5 things to know about new Patriots cornerback Jason McCourty

Jason McCourty
Jason McCourty. Ron Schwane / AP, File

There are soon going to be two McCourtys to keep track of in New England.

The Patriots and the Browns agreed to a trade Thursday, bringing Devin McCourty’s twin brother, Jason, and a seventh-round draft pick to the Pats in exchange for a sixth-round pick. After playing college football together at Rutgers, the McCourtys will now be joining forces for the first time in the NFL.

“I’d love to play on the same team as Jay,” Devin told in February. “To me, that’s the only personal goal left.”

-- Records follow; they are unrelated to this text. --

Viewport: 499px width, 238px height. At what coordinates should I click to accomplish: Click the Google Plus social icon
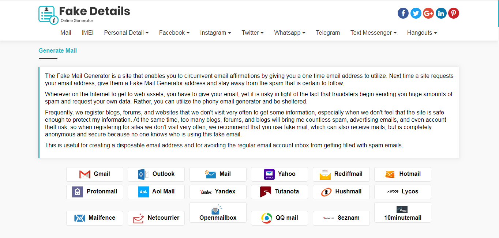[428, 14]
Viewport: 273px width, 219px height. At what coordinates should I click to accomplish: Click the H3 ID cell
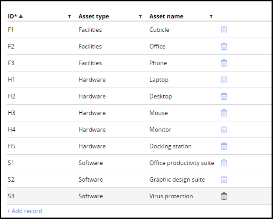11,113
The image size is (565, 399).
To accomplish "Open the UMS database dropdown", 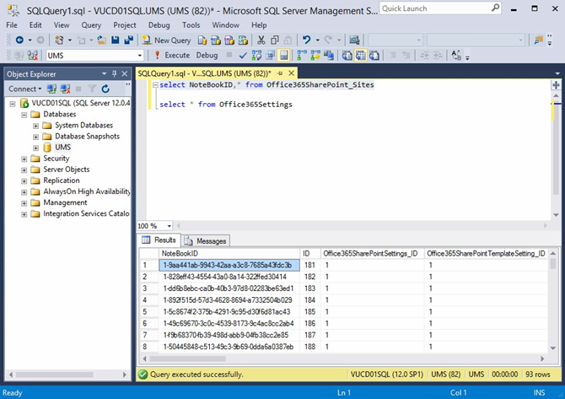I will click(140, 55).
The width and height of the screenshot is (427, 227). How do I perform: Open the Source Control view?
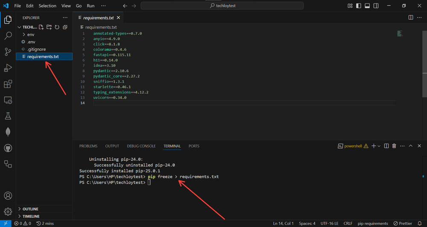8,52
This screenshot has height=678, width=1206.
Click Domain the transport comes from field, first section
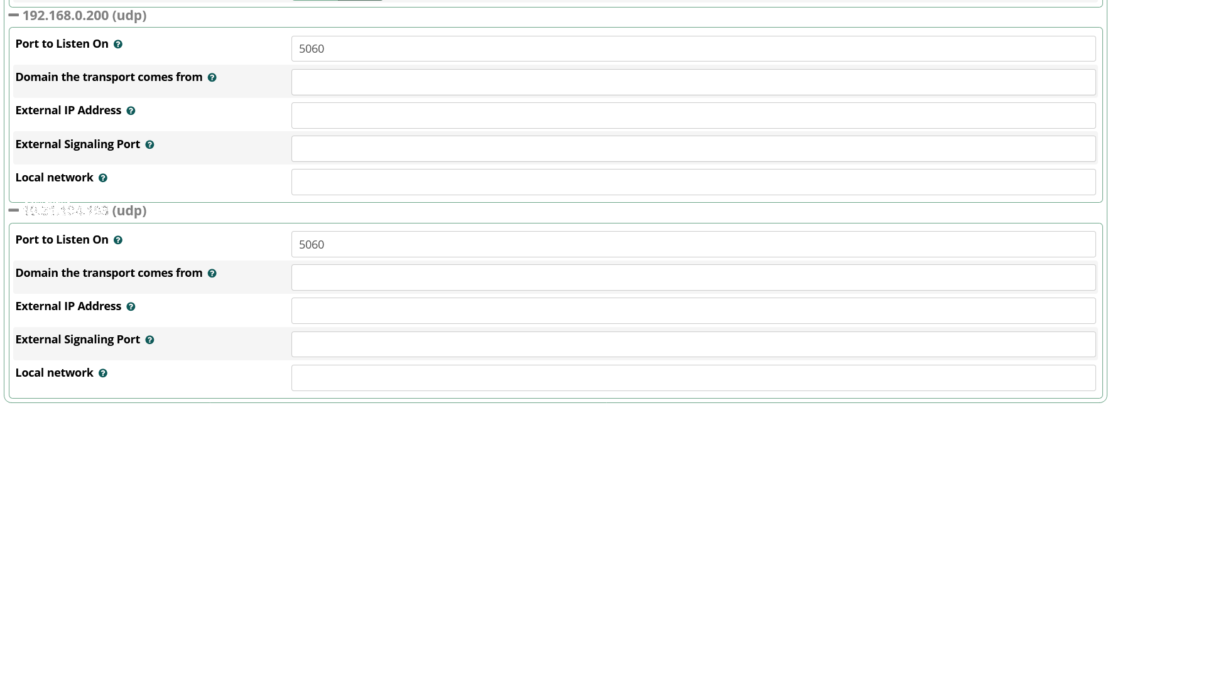(x=693, y=82)
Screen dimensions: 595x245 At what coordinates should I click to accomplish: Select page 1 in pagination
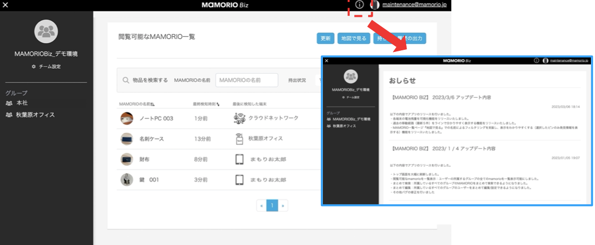coord(272,206)
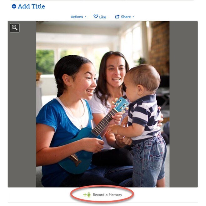Screen dimensions: 206x206
Task: Click the green plus icon near Record a Memory
Action: 85,195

Here’s what you need to know about Jason:

His team has never made the playoffs.

Over the course of his eight seasons in Tennessee, Jason and the Titans never advanced to the postseason. Their best finish was a 9-7 record, twice, while their worst was a 2-14 record in 2014. After getting released by Tennessee at the end of the 2016 season, Jason signed with the Browns — who proceeded to go 0-16.


Devin and the Patriots, on the other hand, have not missed the playoffs once during his eight years in New England. After getting ousted in the divisional round his rookie year, the team has gone on to compete in a league-record seven straight AFC Championships. Despite falling to the Eagles in Super Bowl LII, Devin has two championship rings from Super Bowl XLIX and LI.

“I hate saying this every year, but my brother on the other side has been in the league for nine years and never played in a playoff game,” Devin told reporters in January. “We’re very close, we talk all the time, and he just wants to play in a playoff game. So, I never take it for granted.”

The stark contrast between their careers hasn’t always been easy for Jason. In a first-person essay for Sports Illustrated before Devin won his first ring, he wrote part of him “simmers with envy” every year. Although he noted Devin never gloats, he also emphasized how much he wanted to be a part of similar successes.

He and Devin share social media accounts.

In an equally amusing and perplexing choice, the two siblings share both a Twitter and Instagram account. They identify which twin is behind each post by signing them (J-Mac) or (D-Mac).


The brothers appear to share a sense of humor and often poke fun at each other. When 5-foot-10 Devin approached the podium for a press conference after teammate Rob Gronkowski, the camera clearly had to pan down in order to accommodate him in the frame. Jason posted a video of the moment on Instagram, with the caption: “You learn something new everyday! Hopefully Dmac learned to not go after Gronk at press conferences LOL!”

Bill Belichick once got the twins confused.

It looks like Bill Belichick is going to need to study up.

When on the field for media day before Super Bowl XLVI against the Giants, Devin and Jason managed to (unintentionally) pull a fast one on the Patriots head coach. Devin was supposed to be dressed in his jersey for photographs, so when Belichick spotted Jason on the field in street clothes, he was puzzled.

The pair recounted the story on NFL Network before Super Bowl 50 — and were quite literally finishing each other’s sentences:

“So [Belichick] just walked up to [Jason] and was like wondering why [he] wasn’t dressed. Yeah, he was like, ‘Why aren’t you dressed with your jersey and stuff on?’ And then he looked and was like, ‘Aw, you’re not Devin.'”


“That was probably the best trick that we got somebody,” Devin said.

Jason’s actively involved with their charity efforts.

A few of the McCourtys’ family members suffer from sickle cell disease, promoting the twins to start the campaign “Tackle Sickle Cell.” According to their website, the goal is to “educate the public, increase blood donations, and raise money and awareness for the fight against sickle cell disease.” The twins often host charity events and fundraisers, such as casino nights, blood drives, and 5K races.

“Sickle cell disease affected us at a young age because my father carried the trait,” Devin said. “I remember we took blood [tests] at 5 years old to see if we carried the trait as well, and it was a relief when we learned we didn’t. That didn’t end the journey with sickle cell because both our aunt and uncle had the disease.”

He’s a capable cornerback, despite previously playing on poor-performing teams.

With the exception of undergoing season-ending groin surgery in 2015 — Jason has stayed relatively healthy over the years. He has started in at least 14 games and recorded at least 50 tackles in six of his last seven seasons. The 30-year-old also has 16 career interceptions, including three last season.

With the departure of Malcolm Butler, Jason joins the likes of Stephon Gilmore, Eric Rowe, and Cyrus Jones on the Patriots’ cornerback depth chart.

“Brothers, inherently, are competitive, and twins take it to the next level,” Jason wrote in SI. “As close as Devin and I are — we truly are best friends — we are always trying to one-up each other. We inspire each other to improve, on and off the field.”